▶ **EXTRAIT CHOISI**:
- - -
En 1973, Daniel Bevilacqua a 28 ans, déjà dix ans de carrière et une belle réputation de chanteur à minettes derrière lui. Il avait à peine 20 ans qu’il criait déjà Aline dans les hits parades dont il se disputait la première place avec le Capri c’est fini d’Hervé Vilard. Rocker patenté passionné de blues, c’est dans la vague yé-yé qu’il se fait remarquer avec ses chemises écossaises, ses pantalons de velours et sa gueule de James Dean des banlieues. Les bagnoles américaines (Cadillac), les filles en vogue (Michèle Torr) , la frime… et puis l’oubli.
- - -
▶ **DONNÉES FOURNIES**:
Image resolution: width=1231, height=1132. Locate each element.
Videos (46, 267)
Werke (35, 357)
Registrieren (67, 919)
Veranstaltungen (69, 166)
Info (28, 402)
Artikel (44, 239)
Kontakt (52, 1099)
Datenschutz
- - -
▶ **CONSIGNE 1**:
Reprenez les lignes fournies en commençant par celle qui contient « Registrieren (67, 919) » et en allant jusqu'à la dernière. Substituez « Impressum » à « Kontakt », sans rien modifier d'autre.
▶ **CONSIGNE 2**:
Poursuivez le portrait de Daniel Bevilacqua à partir de l'endroit où il s'arrête.

▶ **RÉSULTAT ATTENDU 1**:
Registrieren (67, 919)
Veranstaltungen (69, 166)
Info (28, 402)
Artikel (44, 239)
Impressum (52, 1099)
Datenschutz

▶ **RÉSULTAT ATTENDU 2**:
Une période pendant laquelle ce perfectionniste se consacrera à la réflexion musicale, à la recherche de nouveaux sons, de nouvelles pistes artistiques. Une créativité exacerbée qui va mûrir lentement (l’homme n’est pas réputé être un rapide…disons qu’il aime prendre son temps) pour éclater en feu d’artifice, en deux concept-albums coup sur coup, deux joyaux de la pop musique, deux perles fines incontournables des french-seventies : Les paradis perdus en 73 et Les mots bleus en 74. Musiques de Christophe et textes signés d’un jeune auteur encore peu connu, un certain Jean-Michel Jarre (oui-oui, celui qui a mal tourné avec ses grandiloquents projets rétro-futuristes à succès planétaires). Et c’est la formule magique, l’identité remarquable qui tue : (mots de musicien, pleins de sonorités, d’accords et d’arpèges) x (notes de génie, pleines de sublimités, d’idées et de profondeur) = 2 chefs d’œuvres intemporels !
Deux disques enregistrés avec (quasiment) la même équipe de musiciens, dans le même studio Ferber à Paris, sous la même houlette du mécène-producteur Francis Dreyfus et dans le même esprit de cohérence de bout en bout.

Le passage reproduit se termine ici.